§ **WORK ITEM**
Copy, from the material below, each line that contains the word "computer".

§ **RECORDS PROVIDED**
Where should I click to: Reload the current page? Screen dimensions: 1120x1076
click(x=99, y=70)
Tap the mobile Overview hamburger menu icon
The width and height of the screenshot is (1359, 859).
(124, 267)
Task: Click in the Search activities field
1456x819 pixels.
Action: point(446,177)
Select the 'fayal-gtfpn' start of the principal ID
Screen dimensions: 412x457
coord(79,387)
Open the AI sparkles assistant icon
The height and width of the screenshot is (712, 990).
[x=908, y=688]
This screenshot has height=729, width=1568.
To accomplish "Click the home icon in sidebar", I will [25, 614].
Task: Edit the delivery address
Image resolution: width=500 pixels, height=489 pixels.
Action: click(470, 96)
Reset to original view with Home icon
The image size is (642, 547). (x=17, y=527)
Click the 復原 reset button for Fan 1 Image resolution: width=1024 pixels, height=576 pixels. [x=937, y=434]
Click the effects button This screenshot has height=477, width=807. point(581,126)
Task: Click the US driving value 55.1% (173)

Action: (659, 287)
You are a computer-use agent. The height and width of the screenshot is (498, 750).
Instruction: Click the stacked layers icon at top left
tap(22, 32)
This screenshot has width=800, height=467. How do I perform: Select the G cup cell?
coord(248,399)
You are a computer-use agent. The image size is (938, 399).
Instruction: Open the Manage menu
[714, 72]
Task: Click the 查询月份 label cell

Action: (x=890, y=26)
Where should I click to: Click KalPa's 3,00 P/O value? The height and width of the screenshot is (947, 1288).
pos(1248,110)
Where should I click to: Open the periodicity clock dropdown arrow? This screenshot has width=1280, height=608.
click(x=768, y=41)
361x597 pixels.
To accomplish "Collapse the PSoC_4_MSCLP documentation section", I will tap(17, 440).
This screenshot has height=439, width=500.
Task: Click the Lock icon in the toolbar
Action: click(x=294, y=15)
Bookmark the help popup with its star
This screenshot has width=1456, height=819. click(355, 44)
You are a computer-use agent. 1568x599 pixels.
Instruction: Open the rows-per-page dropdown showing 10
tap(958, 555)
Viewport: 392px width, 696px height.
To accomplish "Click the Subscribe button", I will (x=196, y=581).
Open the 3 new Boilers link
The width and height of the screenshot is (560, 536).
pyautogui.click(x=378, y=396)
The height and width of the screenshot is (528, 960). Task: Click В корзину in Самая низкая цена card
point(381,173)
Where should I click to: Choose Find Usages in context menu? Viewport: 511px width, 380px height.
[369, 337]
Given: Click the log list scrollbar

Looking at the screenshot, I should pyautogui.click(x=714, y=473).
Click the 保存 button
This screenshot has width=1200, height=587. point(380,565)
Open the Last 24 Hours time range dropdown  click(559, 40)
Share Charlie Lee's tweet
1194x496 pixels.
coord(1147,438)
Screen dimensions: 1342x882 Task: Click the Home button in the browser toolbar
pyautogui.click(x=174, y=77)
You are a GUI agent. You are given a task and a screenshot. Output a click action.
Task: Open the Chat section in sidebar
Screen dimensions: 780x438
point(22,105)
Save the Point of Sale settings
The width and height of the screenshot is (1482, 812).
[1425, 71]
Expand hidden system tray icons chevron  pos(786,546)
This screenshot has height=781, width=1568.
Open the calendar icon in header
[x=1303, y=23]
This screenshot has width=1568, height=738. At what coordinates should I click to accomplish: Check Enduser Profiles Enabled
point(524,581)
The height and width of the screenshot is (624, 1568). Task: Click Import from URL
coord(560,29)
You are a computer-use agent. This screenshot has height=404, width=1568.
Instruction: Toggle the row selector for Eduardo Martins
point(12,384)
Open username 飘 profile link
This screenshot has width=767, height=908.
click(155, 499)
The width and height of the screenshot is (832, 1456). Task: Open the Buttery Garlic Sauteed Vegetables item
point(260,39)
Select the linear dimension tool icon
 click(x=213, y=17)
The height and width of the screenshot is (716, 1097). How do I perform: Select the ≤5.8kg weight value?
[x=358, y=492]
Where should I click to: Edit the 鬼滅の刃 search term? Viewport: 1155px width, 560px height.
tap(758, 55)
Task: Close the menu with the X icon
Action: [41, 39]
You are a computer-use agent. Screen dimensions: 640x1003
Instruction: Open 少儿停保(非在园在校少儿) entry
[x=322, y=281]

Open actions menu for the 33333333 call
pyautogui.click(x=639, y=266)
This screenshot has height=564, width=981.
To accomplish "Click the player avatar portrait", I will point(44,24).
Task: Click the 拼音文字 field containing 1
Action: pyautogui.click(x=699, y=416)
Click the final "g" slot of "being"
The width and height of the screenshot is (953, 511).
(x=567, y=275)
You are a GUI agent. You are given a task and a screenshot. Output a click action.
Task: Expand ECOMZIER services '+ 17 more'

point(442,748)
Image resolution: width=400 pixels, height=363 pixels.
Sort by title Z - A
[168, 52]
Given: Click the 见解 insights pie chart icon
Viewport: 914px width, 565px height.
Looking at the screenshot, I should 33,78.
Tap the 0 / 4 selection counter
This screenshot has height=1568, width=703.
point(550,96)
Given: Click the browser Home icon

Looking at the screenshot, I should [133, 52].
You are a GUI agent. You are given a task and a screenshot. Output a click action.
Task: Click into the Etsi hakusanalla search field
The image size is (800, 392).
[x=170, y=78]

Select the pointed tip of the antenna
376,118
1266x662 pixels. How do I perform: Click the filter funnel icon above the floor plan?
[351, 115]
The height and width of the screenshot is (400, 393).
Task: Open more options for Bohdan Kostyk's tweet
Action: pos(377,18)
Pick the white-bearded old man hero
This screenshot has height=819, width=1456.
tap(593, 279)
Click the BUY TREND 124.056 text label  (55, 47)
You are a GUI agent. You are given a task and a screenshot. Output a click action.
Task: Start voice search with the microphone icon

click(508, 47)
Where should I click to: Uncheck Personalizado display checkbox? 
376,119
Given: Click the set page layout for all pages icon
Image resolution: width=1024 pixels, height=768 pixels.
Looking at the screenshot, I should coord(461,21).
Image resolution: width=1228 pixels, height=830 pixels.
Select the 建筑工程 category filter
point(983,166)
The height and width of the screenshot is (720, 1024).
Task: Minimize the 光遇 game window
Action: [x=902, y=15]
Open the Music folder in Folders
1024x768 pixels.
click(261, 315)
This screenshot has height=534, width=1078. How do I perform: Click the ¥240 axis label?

§ **ANSWER TO THIS EXERCISE**
You are a computer-use agent. The height and width of the screenshot is (498, 750).
You are a computer-use agent. The image size is (938, 399).
You are a computer-use agent. 1568x599 pixels.
You are a computer-use agent. This screenshot has height=404, width=1568.
You are a computer-use agent. Screen dimensions: 640x1003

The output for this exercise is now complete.